For the territory’s balance trains (currently operated by Intercités), the opening also almost saw the light of day in 2022, but a new agreement for the period 2022-2031 was finally signed last March, for lack of a competitor to the SNCF. The first batches of openings for the competition are being prepared for 2026 (Nantes-Bordeaux and Nantes-Lyon).
To find out more about the opening of the rail market, we could consult this article.
In terms of urban mobility, the face of Île-de-France is also gradually becoming aware of major changes. From 2022, the competition will concern buses in the Grande Couronne, and from 2025 it will be extended to Parisian buses. It will be necessary to wait until 2040 for the metros and RER to also know this opening to new operators.
These successive waves of opening up to competition are so many opportunities for transport operators to position themselves on these calls for tenders, and to have the services and experiences of users evaluated.
To go further on the impacts on the passenger experience of the opening of the rail market, we invite you to consult this article.
4/ SUPPORT POLICIES for post-COVID-19 crisis transport
The recovery plan following the COVID 19 crisis plans to devote 91 million euros to everyday mobility alternatives to the car.
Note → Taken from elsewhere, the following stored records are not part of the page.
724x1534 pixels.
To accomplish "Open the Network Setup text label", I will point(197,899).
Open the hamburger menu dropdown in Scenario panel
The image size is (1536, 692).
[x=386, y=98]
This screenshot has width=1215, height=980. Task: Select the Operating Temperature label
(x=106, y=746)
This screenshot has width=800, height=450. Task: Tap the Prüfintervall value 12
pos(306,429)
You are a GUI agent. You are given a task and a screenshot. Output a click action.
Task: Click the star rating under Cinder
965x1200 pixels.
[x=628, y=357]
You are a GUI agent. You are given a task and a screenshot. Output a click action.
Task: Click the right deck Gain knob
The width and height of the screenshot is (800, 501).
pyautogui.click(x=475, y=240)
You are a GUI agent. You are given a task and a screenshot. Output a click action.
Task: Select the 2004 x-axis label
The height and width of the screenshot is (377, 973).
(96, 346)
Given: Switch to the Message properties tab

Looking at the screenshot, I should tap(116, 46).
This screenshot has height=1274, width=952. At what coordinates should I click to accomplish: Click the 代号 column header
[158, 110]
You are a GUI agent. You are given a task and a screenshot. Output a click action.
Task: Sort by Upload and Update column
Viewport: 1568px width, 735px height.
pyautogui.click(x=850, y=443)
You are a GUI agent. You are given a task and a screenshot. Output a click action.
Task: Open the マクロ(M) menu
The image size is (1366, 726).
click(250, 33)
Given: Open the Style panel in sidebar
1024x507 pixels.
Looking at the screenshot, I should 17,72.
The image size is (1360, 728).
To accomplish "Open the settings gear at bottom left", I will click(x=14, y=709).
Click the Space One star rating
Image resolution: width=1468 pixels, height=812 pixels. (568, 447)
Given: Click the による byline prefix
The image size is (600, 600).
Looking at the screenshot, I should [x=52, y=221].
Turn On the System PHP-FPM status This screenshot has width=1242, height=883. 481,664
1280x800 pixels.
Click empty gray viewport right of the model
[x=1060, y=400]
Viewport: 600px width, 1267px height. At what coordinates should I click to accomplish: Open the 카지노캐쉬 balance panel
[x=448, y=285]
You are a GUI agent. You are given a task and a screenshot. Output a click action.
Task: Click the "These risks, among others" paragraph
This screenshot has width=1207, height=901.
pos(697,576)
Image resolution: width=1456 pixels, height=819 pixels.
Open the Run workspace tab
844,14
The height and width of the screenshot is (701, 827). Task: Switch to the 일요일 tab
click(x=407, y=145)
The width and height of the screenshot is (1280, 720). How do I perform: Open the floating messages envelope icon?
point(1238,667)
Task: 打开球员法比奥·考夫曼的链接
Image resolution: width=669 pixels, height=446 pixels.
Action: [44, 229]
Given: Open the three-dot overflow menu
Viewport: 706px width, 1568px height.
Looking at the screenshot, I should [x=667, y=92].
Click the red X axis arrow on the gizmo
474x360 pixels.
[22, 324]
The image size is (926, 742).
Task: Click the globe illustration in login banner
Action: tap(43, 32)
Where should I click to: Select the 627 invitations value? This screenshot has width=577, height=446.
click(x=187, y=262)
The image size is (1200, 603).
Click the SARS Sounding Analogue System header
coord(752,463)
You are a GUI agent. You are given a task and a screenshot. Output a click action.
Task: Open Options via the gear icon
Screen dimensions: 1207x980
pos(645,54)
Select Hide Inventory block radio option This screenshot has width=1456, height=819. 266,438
We have deciphered in detail the opportunities of the recovery plan for mobility in a dedicated article.
This aid will take the form of matching funds for bicycles, to encourage an acceleration of work to develop bicycle networks and subsidies for public transport projects. They therefore enable local authorities to continue investing despite the crisis.
For the Île-de-France region, for example, an envelope of 13.8 million euros is reserved for public transport to accelerate modernization and the development of revenue. This represents a +69% increase in finances, a note for the support of structuring projects such as the extension of RER E to the west, the modernization of RER B and D, or the deployment of buses and trams.
5/ Free urban transport at the heart of the debates
This is a political subject frequently highlighted in discussions and in particular during the last municipal elections which took place in 2020. On this occasion, more than 100 candidates have included free public transport in their programme. Furthermore, we return to our article on the interests of mobility through candidate programs.
Targeted free policies to meet different challenges ecological, accessibility to the most modest, more so support for merchant activity which have gone from notable frequencies due to successive crises (Yellow Vests, COVID-19, etc.). These measures aspire to encourage the French to return to the city centers, which are sometimes neglected. They can be total or partial, with a free system only on weekends (as in Montpellier or Nancy for example) or targeted for certain audiences (young people, retirees, etc.)
Note that these measures are logically conducive to a frequency house. Funding should therefore be provided to maintain the network, or even develop it, in order to respond to changes in user demand.
These five major developments in the world of transport, seem to leave us I will understand that mobility will tend to change structurally, towards an increase in softer, more inclusive modes, but also more accessible to everyone throughout the territory . Public measures lead to new challenges, both for local authorities in order to finance investments, and for operators who must rethink their offers, services and use cases. These challenges crystallize in the new calls for tenders issued by the Public Transport Authorities (see article on responses to calls for tenders in transport).